Eller’s prognosis after the car crash was dim. The medical staff did not expect her to survive the night or let alone the week. However, Eller defied the odds. She continues to defy the odds by attending school nine months after her injury, an accomplishment not thought possible in the initial stages of her recovery. She credits her ability to attend school to her speech pathologist, who rehabilitated her. The pathologist “cared about [her] as a human being and knew where [she] was coming from,” Eller said.
Coincidentally, Eller’s major is communication sciences and disorders, which is precisely the field she needed therapy for. Her experience with her therapist, along with her inability to speak immediately following her accident, compounded her desire to work in speech pathology.
“Hopefully, I can [help] someone else because everybody deserves a voice,” Eller said. “Whether that’s spoken, written, sign language, anything, so giving [a patient] their voice back is something that I’m very passionate about.”
Dr. Jennifer Fisher, associate professor of communication sciences and disorders, said Eller’s presence is a happy surprise and a bright light in the classroom. Fisher said Eller’s presence may benefit other communication sciences and disorders students because they are closely connected with an example of potential patients.

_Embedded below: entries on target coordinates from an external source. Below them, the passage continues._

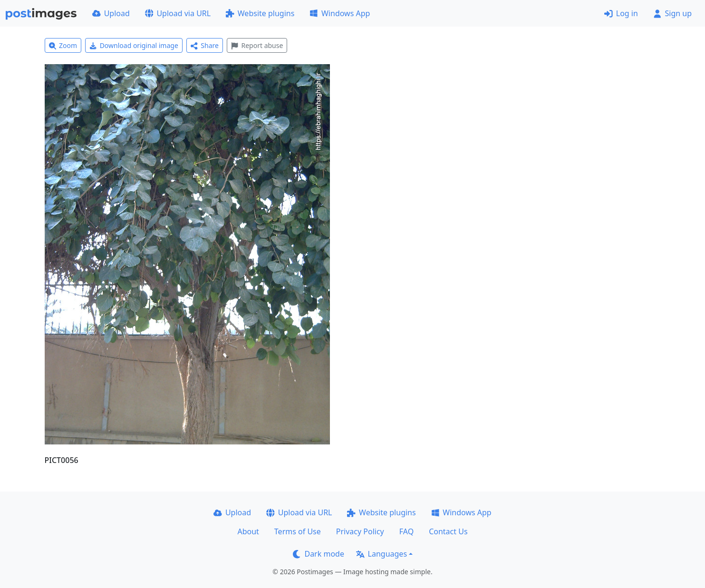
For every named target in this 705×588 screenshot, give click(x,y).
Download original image (134, 45)
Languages (381, 554)
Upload (111, 13)
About (248, 531)
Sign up (672, 13)
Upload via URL (178, 13)
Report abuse (257, 45)
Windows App (339, 13)
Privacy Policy (360, 531)
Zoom (63, 45)
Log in (621, 13)
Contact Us (448, 531)
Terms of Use (298, 531)
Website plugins (260, 13)
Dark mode (319, 554)
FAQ (406, 531)
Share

“I always want to remind students in my class that once they’ve decided on this major and they’re taking upper level courses, the learning is not about them anymore,” Fisher said. “It’s about their patients.”
Sophomore Julia Jenkins said it has been incredible to have Eller back on campus.
“It’s such an evident thing when someone like Lynley, being her joyful, silly, wonderful self isn’t on campus,” Jenkins said. “It’s a presence that you feel is not here anymore. [Now] it’s just like a little piece of light is back where it should be.”
Editor’s Note: Sources in this article were given permission from Eller to comment about her accident and return to campus.